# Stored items
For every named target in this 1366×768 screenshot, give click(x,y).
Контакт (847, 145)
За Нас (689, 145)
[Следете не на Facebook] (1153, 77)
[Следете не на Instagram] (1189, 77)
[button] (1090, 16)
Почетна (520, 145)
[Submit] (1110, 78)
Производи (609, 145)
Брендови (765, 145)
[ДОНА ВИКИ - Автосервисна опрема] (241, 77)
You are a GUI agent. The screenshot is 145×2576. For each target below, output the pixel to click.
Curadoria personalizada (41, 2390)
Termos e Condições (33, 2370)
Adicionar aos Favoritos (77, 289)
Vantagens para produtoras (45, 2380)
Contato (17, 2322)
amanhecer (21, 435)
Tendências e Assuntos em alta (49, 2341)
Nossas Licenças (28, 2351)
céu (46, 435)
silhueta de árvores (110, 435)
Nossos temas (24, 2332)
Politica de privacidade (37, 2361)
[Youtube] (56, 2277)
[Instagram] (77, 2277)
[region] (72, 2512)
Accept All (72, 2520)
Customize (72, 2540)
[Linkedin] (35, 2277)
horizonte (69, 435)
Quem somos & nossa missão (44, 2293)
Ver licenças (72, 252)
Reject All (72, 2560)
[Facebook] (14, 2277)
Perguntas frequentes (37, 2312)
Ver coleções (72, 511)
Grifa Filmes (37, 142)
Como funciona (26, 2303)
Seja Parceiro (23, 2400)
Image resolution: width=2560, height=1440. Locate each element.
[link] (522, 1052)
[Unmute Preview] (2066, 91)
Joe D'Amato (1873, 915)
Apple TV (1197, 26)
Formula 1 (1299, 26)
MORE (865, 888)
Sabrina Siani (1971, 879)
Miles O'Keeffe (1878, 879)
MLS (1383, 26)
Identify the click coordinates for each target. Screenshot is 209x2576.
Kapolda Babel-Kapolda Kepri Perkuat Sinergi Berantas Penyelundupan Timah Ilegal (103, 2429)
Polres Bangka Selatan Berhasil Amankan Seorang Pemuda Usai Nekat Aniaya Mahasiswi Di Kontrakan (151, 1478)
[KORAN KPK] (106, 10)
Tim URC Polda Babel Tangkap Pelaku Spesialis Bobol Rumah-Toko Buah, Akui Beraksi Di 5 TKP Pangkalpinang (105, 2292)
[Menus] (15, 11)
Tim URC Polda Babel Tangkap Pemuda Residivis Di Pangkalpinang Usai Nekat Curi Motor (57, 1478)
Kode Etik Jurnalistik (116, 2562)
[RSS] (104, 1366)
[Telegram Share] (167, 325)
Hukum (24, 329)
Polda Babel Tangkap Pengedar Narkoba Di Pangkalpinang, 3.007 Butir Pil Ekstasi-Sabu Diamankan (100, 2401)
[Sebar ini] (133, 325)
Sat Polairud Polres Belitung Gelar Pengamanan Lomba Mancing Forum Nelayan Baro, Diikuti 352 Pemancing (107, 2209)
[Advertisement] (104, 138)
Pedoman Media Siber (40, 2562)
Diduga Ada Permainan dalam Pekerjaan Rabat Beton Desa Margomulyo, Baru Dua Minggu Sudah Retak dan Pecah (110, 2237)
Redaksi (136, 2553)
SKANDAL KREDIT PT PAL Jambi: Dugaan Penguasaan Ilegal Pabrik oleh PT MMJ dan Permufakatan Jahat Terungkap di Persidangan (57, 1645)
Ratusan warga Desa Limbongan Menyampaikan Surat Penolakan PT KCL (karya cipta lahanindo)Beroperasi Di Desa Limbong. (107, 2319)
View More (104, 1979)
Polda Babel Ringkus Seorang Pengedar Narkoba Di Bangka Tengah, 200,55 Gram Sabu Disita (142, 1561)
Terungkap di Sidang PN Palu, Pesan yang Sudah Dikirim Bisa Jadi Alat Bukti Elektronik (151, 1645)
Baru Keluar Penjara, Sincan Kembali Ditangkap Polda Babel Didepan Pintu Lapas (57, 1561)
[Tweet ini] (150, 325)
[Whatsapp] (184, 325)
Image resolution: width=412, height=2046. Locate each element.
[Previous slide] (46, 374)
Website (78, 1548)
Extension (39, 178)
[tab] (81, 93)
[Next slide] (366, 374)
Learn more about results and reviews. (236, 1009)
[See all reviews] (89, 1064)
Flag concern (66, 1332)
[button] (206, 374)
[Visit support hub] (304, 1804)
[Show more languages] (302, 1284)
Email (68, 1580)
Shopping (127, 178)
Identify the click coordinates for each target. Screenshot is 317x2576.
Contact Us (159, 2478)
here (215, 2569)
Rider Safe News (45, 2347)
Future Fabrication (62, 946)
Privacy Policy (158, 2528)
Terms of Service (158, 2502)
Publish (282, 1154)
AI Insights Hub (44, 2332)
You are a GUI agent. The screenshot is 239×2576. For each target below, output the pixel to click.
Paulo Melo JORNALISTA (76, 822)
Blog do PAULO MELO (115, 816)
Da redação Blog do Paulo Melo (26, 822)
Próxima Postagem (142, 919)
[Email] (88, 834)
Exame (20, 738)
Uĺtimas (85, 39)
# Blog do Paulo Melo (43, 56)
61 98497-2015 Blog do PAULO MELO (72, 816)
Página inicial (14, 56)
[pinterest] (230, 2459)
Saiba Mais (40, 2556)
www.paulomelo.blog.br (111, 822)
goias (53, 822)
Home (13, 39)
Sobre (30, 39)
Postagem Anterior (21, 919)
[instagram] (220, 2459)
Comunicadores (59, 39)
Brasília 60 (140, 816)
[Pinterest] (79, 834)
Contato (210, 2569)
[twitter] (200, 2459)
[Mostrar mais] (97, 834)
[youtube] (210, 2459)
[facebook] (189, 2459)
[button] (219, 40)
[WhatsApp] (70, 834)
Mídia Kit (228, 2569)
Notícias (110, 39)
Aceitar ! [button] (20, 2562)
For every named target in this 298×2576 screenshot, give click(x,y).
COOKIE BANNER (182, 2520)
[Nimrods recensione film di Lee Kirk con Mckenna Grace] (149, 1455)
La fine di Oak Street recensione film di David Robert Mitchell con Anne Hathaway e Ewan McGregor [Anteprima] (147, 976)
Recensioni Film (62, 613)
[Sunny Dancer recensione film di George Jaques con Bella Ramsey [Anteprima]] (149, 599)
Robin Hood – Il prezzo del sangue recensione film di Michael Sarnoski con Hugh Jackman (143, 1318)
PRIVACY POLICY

# PROBLEM
Please output only the lines from the first line of the entries through the line with "Adicionar aos Favoritos (77, 289)", both included, exactly as written.

# THE ANSWER
For every named target in this 1366×768 screenshot, give click(x,y).
Контакт (847, 145)
За Нас (689, 145)
[Следете не на Facebook] (1153, 77)
[Следете не на Instagram] (1189, 77)
[button] (1090, 16)
Почетна (520, 145)
[Submit] (1110, 78)
Производи (609, 145)
Брендови (765, 145)
[ДОНА ВИКИ - Автосервисна опрема] (241, 77)
You are a GUI agent. The screenshot is 145×2576. For each target below, output the pixel to click.
Curadoria personalizada (41, 2390)
Termos e Condições (33, 2370)
Adicionar aos Favoritos (77, 289)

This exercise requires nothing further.